## Your task
Pick up the article on the IRFU's pandemic job cuts after its last sentence and continue it.

## Extract provided
- - -
On the premise that spectators will be permitted to return to grounds in time for next year’s Six Nations, the IRFU are hopeful that there will no further redundancies in addition to the 20 or so non-playing staff who are part of a new redundancy package.
The ongoing impact of the pandemic and the absence of fans has led to the IRFU reducing its 480-strong workforce. The redundancy packages are both both voluntary and compulsory, and will impact administrative and performance staff.
While none of the 210 full-time and part-time players have been affected, or members of the professional coaching staffs at international level or across the four provinces, the redundancies do include employees who had been part of the development staff in both the domestic game and performance department under David Nucifora.
In addition, all departments have also been asked to reduce costs by at least 10 per cent.
In its initial response to last year’s shutdown, the IRFU moved to a four-day week and a corresponding reduction in pay of 20 per cent across all non-paying staff.
Last October the IRFU annual report for the 2019-20 season laid bare the financial effect of the coronavirus pandemic on the game here in confirming that the Union lost €35.7 million for the accounting period, which was extended to 15 months.
- - -
## Source material
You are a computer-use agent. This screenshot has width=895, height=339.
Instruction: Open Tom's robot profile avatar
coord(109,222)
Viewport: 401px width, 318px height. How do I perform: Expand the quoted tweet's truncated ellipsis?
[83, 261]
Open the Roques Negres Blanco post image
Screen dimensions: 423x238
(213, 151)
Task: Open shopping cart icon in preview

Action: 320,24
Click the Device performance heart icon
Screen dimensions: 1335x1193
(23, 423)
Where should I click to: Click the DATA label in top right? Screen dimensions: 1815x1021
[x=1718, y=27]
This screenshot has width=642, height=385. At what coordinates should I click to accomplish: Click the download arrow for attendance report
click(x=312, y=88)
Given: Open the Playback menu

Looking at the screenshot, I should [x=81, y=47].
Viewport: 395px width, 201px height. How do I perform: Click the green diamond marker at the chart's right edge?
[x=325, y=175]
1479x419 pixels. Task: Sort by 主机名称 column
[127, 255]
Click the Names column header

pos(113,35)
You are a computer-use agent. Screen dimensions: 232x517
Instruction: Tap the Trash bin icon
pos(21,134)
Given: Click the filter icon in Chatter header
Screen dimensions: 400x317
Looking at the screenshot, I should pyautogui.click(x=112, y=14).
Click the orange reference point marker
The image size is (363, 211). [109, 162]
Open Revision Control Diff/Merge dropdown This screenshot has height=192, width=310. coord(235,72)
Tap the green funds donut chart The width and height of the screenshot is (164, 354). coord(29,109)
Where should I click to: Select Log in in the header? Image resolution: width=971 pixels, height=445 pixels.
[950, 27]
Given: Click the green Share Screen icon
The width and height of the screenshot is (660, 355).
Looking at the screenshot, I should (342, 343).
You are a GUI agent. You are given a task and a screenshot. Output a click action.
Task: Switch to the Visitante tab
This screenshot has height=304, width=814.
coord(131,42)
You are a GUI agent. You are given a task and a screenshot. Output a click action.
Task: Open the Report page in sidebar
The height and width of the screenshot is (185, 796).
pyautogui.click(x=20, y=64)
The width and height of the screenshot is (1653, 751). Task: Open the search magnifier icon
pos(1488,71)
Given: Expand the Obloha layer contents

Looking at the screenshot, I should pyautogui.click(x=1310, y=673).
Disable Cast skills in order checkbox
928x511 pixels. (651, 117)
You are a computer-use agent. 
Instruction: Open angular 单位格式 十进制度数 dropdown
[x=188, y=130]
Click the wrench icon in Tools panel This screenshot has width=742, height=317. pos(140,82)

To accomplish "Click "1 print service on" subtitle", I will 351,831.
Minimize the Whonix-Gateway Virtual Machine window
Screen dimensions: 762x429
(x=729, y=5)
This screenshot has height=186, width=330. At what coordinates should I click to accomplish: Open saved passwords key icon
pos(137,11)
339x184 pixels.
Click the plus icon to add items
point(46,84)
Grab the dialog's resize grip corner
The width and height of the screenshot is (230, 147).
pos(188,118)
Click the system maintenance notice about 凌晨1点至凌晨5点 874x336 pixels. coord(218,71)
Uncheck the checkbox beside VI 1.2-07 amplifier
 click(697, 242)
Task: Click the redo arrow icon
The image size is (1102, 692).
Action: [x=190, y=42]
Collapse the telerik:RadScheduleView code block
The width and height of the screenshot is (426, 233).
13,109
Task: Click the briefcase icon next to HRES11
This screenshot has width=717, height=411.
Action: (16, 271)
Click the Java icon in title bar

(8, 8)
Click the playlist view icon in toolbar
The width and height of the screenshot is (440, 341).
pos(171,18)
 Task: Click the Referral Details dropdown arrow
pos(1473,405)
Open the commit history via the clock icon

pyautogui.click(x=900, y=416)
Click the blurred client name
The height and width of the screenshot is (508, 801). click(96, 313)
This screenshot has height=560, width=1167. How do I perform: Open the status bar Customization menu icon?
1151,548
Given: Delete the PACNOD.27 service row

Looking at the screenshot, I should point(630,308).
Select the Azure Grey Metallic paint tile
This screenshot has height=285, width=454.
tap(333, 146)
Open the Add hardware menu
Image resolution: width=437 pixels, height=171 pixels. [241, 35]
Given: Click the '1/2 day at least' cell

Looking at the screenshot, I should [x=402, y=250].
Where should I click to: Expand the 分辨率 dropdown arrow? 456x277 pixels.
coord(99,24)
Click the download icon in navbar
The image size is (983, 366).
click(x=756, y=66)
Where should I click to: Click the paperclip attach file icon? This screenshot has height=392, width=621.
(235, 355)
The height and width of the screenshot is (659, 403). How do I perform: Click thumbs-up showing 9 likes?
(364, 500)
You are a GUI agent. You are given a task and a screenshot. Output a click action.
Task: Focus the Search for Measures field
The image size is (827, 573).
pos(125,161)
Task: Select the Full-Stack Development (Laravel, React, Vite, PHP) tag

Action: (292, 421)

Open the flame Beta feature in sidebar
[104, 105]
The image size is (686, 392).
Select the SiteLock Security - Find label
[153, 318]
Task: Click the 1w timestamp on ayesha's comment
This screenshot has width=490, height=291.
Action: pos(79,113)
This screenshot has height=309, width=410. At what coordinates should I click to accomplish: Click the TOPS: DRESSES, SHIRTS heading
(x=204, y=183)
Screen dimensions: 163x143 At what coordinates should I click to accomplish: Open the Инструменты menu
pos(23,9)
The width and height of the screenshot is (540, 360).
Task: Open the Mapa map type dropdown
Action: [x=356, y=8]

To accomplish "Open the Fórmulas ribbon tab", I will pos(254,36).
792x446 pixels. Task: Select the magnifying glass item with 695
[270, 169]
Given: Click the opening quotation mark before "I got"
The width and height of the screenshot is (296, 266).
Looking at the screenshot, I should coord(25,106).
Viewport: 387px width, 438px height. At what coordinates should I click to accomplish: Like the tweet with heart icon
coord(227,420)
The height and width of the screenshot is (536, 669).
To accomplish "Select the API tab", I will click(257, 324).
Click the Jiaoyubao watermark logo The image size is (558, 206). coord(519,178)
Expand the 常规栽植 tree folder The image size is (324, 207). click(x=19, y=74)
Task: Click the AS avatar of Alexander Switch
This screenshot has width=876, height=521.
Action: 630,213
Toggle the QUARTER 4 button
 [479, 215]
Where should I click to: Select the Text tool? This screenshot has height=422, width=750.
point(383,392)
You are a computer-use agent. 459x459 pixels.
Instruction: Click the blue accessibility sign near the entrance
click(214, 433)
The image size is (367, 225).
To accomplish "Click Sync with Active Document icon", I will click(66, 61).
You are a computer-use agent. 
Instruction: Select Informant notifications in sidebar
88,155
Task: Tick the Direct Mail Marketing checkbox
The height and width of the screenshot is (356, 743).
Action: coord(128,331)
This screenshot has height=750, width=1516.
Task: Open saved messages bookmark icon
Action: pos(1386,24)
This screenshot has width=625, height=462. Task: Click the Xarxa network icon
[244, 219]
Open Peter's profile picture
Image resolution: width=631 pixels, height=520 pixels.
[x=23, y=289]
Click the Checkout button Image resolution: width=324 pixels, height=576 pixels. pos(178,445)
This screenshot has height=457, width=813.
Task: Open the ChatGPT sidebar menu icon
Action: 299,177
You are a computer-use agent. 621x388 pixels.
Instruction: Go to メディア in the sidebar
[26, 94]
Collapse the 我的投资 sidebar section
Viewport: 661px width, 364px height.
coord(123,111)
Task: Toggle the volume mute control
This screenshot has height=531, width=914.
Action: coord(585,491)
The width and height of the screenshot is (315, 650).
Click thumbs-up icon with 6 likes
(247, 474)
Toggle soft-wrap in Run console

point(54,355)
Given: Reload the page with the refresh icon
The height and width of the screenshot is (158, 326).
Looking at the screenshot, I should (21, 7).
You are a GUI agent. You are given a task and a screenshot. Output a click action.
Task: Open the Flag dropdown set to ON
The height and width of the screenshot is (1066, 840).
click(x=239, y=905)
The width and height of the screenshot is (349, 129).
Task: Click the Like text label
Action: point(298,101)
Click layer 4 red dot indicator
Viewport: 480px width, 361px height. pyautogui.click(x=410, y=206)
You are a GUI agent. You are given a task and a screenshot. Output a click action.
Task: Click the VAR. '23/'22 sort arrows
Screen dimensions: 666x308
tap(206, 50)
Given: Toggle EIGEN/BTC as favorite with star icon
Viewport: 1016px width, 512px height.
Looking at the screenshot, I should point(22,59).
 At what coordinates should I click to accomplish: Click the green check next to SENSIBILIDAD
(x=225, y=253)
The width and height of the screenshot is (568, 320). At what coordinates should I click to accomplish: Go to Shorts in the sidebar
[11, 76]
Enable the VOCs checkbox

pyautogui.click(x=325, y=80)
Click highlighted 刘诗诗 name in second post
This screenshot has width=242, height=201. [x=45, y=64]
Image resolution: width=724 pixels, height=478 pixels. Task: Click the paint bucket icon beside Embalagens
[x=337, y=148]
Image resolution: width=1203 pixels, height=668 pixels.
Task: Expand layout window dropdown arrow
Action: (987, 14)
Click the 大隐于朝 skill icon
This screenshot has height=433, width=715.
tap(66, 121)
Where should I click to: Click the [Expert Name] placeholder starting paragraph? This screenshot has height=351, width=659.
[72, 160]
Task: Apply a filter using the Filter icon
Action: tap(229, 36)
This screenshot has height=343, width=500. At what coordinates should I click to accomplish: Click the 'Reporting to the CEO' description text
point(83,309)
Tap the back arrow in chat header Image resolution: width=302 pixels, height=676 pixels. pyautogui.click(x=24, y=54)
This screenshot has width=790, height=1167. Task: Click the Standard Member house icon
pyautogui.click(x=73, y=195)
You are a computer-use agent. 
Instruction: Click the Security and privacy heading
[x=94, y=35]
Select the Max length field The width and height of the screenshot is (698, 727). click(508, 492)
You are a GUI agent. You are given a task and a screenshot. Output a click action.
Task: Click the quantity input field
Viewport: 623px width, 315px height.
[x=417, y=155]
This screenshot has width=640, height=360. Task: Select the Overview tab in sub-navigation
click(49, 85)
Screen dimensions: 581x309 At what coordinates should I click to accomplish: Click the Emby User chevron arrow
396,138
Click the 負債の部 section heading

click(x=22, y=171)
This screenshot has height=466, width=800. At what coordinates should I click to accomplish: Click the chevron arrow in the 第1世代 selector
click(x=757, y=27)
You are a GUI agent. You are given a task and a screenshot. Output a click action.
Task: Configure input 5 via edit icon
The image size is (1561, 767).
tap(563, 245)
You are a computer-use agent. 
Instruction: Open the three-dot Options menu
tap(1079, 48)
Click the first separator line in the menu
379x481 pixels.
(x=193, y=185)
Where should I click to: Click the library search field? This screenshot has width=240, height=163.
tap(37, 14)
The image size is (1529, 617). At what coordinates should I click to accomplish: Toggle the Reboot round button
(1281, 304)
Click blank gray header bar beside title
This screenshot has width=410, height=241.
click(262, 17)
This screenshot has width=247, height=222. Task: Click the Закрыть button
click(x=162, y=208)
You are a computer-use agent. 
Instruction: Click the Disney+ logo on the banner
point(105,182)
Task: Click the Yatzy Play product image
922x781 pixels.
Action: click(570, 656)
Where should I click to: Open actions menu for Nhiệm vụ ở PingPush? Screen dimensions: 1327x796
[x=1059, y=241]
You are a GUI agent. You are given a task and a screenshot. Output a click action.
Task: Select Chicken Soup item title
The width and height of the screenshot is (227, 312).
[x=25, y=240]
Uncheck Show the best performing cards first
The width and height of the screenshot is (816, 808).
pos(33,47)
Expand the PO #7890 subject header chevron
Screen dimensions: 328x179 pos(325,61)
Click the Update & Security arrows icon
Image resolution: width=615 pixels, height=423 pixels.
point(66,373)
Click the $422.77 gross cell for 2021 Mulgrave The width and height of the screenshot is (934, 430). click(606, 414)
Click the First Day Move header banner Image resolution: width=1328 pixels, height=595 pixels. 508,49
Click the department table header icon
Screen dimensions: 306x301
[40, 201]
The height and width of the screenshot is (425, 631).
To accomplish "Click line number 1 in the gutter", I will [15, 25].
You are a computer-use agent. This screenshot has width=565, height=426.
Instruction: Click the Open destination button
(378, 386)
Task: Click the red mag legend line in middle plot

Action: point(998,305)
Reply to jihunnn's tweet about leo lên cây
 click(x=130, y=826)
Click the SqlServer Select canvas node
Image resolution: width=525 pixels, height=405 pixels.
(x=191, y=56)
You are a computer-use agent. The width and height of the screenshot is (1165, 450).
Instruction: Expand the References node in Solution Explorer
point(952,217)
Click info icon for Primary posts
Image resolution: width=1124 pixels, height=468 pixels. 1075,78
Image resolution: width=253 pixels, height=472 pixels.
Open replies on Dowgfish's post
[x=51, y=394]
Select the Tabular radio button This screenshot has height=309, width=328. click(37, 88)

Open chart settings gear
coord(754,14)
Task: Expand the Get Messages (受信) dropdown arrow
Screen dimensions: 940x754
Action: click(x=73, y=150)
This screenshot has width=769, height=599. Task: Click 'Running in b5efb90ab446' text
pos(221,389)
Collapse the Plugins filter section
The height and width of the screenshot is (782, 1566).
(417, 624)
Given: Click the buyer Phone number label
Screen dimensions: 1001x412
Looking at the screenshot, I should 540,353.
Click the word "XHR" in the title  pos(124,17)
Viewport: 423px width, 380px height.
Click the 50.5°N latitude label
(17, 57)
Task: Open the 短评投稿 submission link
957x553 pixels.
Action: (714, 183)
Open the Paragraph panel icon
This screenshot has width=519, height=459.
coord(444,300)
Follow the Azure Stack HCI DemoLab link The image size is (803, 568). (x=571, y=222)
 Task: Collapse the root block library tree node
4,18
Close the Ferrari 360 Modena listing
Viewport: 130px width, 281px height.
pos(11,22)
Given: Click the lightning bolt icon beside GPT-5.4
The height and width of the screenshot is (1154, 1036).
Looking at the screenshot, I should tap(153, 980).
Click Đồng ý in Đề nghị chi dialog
- - -
## Exercise answer
Last month, the IRFU chief executive Philip Browne said the Union is expecting a €29 million loss for 2021 and didn't envisage supporters returning before 2022.
The recent job losses feature many long-serving IRFU employees who have been working for the Union for 15 years or more.
“It’s about 20 people, which have been through a combination of voluntary and compulsory redundancy, so it’s across the business,” said an IRFU spokesperson.
Some have already left the Union in the last few days and others will do so over the next few months. These latest moves should forestall any further redundancies.
“The IRFU are planning on the return of spectators no sooner than 2022, which is being prudent. So from a budgeting point of view, if we get people back into the stadiums for the 2022 Six Nations, then hopefully no further redundancies will be required.”